Is there any reason the drift file should be mode 600?

Hal Murray hmurray at
Thu Dec 14 06:01:31 UTC 2017

> 1) Fix the apparmor policy.  ...

Is it easy to hack the startup scripts to change the mode so root can read it?

That sort of stuff used to be easy before systemd.  It actually executed 

We have similar problems of needing to run ldattach for PPS.  I haven't 
figured out how to do that cleanly with systemd.  I disabled ntpd and started 
it from rc.local

> 2) Read the drift file after dropping privileges, rather than before.
> Is #2 feasible? 

Maybe, but I'm pretty sure there is no reason for mode 600 and I've written 
hacks that read it.  You can get the same info from the kernel without fancy 
permissions via ntp_adjtime.  We even ship a program to do it: ntptime.

We have similar problems with log files.  I'm not familiar with apparmor.  We 
should document what is necessary.

I'm pretty sure we don't write any of the stats files until long after dropping root.  So they work if the directory (/var/log/ntpstats/) is owned by ntp.
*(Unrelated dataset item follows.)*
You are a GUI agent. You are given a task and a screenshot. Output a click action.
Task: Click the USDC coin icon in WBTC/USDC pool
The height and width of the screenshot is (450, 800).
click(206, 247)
ntpd.log is a bit trickier.  It gets opened as root, and reopened as ntp if you send it SIGHUP after log rotate.  ntpd can make new versions if you put them in /var/log/ntpstats/.   Without apparmor, root can open them the next time ntpd is (re)started. 

Have you tried refclocks with apparmor?  I think the current code opens them before dropping root.

These are my opinions.  I hate spam.